If consumers ever considered Johnson and Johnson just to be a family friendly health brand, the conglomerate’s legal challenges on three fronts—with problematic medical devices and drugs—may disabuse them of warm and fuzzy views.
As Bloomberg News Service reported, J&J will pay $1 billion to try to extricate itself from 95% of 6,000 lawsuits against it over defective metal-on-metal hip implants that not only caused patients great pain but also had to be surgically removed and replaced. The company still must resolve thousands of suits with patients who haven’t had replacement operations or whose implants were only partially metal.
J&J has battled over its Pinnacle implant from its DePuy unit for at least four years, losing sizable cases in Texas to patients who convinced judges and juries that the medical device maker had misled them about their artificial hips’ durability and risks, including assertions that it caused metal poisoning.

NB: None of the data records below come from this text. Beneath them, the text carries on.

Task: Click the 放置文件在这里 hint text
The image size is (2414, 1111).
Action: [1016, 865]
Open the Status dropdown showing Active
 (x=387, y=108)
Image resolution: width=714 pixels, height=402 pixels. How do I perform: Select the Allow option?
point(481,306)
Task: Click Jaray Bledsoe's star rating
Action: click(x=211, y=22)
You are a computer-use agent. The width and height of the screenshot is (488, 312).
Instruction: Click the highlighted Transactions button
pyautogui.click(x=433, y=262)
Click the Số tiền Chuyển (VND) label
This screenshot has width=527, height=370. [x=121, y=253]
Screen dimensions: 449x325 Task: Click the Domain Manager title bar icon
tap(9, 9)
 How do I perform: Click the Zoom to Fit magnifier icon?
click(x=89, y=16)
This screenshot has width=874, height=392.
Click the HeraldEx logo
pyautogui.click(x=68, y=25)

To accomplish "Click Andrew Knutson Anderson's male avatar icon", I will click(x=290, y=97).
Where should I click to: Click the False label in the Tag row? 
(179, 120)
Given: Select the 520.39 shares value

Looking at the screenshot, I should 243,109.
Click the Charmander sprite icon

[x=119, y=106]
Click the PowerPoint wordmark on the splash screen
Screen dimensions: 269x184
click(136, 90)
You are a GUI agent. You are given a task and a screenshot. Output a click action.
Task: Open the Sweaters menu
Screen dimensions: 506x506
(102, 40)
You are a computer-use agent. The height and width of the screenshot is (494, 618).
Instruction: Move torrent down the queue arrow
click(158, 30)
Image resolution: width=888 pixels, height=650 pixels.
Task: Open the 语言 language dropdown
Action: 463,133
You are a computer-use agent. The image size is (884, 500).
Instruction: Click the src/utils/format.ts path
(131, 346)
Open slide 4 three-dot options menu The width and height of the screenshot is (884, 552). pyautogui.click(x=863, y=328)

The Texas cases, Bloomberg said, eventually involved more than $1.5 billion that J&J was ordered to pay to patients harmed by its implant, though some judgements were cut or thrown out on appeal.
The company declined to comment on reports of its decisions on its hip devices, which were pulled earlier from the market. J&J may have sought to settle as many of these cases now, experts said, because it has other sizable legal challenges with which to deal.
It will be the defendant in a televised case in Oklahoma, in which the state asserts J&J played a key role in creating the nationwide opioid crisis that has become a leading killer of Americans 55 and younger. Oklahoma officials had focused their opioid case on the Sackler family and their firm Purdue, maker of the powerful painkiller OxyContin. The family and Purdue, before any trial could get underway, agreed to pay the state $270 million to resolve claims they had used dubious information, aggressive marketing, and tactics like flooding the state with pills to push excessive sales of its powerful painkiller OxyContin.
Oklahoma’s case against J&J, as opposed to its suit with Purdue, may be more difficult, the Washington Post reported. That’s because doctors wrote far fewer prescriptions for J&J opioids for Oklahomans, who also were not inundated with them, as they were with OxyContin. Further, the state is pursuing J&J with product injury-nuisance claims because its subsidiaries provided components used to make powerful and addictive painkillers, not necessarily for selling or providing the drugs.
A U.S. judge in Ohio is trying to negotiate a “global” resolution of the many federal opioid suits among drug makers, states, counties, cities, Indian tribes, individuals, and others. Analysts have said the judge may have decided to wave on Oklahoma’s cases, hoping the state suits will show all the parties involved the costs and risks in long, complex, and uncertain litigation, as opposed to striking a grand bargain akin to what Big Tobacco reached decades ago to settle cases over cigarettes’ proven damages.
Even as it girds for opioid suits, J&J is wrangling with thousands of suits over its talc products, notably its baby powder, and whether they may have been tainted with asbestos and contributed to longtime users’ cancers. The company has lost, big time, in some of the cases, one of which included a $4.69 billion jury decision in favor of 22 women. But J&J also has won talc suits and has gotten judgments cut or reversed on appeal.
In my practice, I see not only the harms that patients suffer while seeking medical services, but also the injury that can be inflicted on them by defective and dangerous products and the damage they sustain when given dangerous drugs. It’s a reality of the global economy that scale matters so much to corporations now. Bigger seems always to be better for them. But conglomeration carries risks, too, especially for businesses most important component—their customers.
As the Washington Post noted in its news article on J&J’s impending opioid case, the company long has held itself up as great corporate citizen with special concern for the health and wellness of women, infants, and families. As the firm proclaims on its website:
At Johnson & Johnson, we believe good health is the foundation of vibrant lives, thriving communities and forward progress. That’s why for more than 130 years, we have aimed to keep people well at every age and every stage of life. Today, as the world’s largest and most broadly based health care company, we are committed to using our reach and size for good. We strive to improve access and affordability, create healthier communities, and put a healthy mind, body and environment within reach of everyone, everywhere.
Nice words, J&J, but how well is that message, as opposed to profit seeking, resonating with your 130,000 employees? And what’s the picture that U.S. consumers should walk away with when your company is involved in thousands of lawsuits? That’s not such a wholesome picture. Caveat emptor, patient-consumers.